▶ WHAT IS NEEDED: Somewhere below are a line with "Screen dimensions: 1598x998" and a later line with "This screenshot has height=394, width=701.". Output exactly those lines and all lines between them.

Stored data entries:
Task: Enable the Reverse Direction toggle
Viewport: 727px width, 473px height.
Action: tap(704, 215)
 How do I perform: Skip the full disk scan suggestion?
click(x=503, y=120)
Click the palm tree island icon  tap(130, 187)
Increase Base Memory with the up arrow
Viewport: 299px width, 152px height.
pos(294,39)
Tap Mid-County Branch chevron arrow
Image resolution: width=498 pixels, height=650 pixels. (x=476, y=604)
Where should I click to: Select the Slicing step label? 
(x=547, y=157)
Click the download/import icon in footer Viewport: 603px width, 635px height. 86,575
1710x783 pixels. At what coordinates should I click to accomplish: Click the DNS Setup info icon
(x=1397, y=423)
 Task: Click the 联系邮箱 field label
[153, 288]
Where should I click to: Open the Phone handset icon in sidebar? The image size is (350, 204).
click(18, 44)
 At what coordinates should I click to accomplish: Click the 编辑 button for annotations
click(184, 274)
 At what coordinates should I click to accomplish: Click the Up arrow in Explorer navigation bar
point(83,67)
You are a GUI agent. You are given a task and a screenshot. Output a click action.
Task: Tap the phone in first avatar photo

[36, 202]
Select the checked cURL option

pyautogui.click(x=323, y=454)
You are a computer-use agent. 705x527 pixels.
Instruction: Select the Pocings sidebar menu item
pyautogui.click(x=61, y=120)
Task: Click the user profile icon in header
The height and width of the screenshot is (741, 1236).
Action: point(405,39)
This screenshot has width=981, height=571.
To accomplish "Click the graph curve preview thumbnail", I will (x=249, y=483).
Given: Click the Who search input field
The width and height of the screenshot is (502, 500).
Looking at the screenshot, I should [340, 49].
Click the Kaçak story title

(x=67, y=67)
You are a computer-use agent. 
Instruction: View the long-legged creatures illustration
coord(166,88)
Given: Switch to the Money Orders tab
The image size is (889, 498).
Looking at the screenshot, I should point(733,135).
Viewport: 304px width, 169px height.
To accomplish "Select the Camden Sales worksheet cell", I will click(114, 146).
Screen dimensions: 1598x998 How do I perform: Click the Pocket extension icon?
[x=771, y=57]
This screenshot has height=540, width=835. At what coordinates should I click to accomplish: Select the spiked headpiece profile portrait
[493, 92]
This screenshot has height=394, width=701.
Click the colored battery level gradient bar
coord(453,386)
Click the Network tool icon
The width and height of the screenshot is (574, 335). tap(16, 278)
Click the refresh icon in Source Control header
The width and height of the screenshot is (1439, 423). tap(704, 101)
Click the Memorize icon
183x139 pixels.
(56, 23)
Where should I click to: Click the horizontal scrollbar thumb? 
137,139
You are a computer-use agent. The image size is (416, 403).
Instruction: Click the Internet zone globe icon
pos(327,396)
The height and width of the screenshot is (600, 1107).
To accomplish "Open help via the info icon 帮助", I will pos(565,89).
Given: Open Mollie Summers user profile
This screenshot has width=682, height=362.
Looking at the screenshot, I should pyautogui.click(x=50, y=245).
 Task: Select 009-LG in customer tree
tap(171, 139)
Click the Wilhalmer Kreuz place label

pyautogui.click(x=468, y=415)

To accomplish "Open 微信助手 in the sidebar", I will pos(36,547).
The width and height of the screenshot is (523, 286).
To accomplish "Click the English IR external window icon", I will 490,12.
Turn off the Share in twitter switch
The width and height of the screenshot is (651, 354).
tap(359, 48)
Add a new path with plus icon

▶ ANSWER SECTION:
Screen dimensions: 1598x998 How do I perform: Click the Pocket extension icon?
[x=771, y=57]
This screenshot has height=540, width=835. At what coordinates should I click to accomplish: Select the spiked headpiece profile portrait
[493, 92]
This screenshot has height=394, width=701.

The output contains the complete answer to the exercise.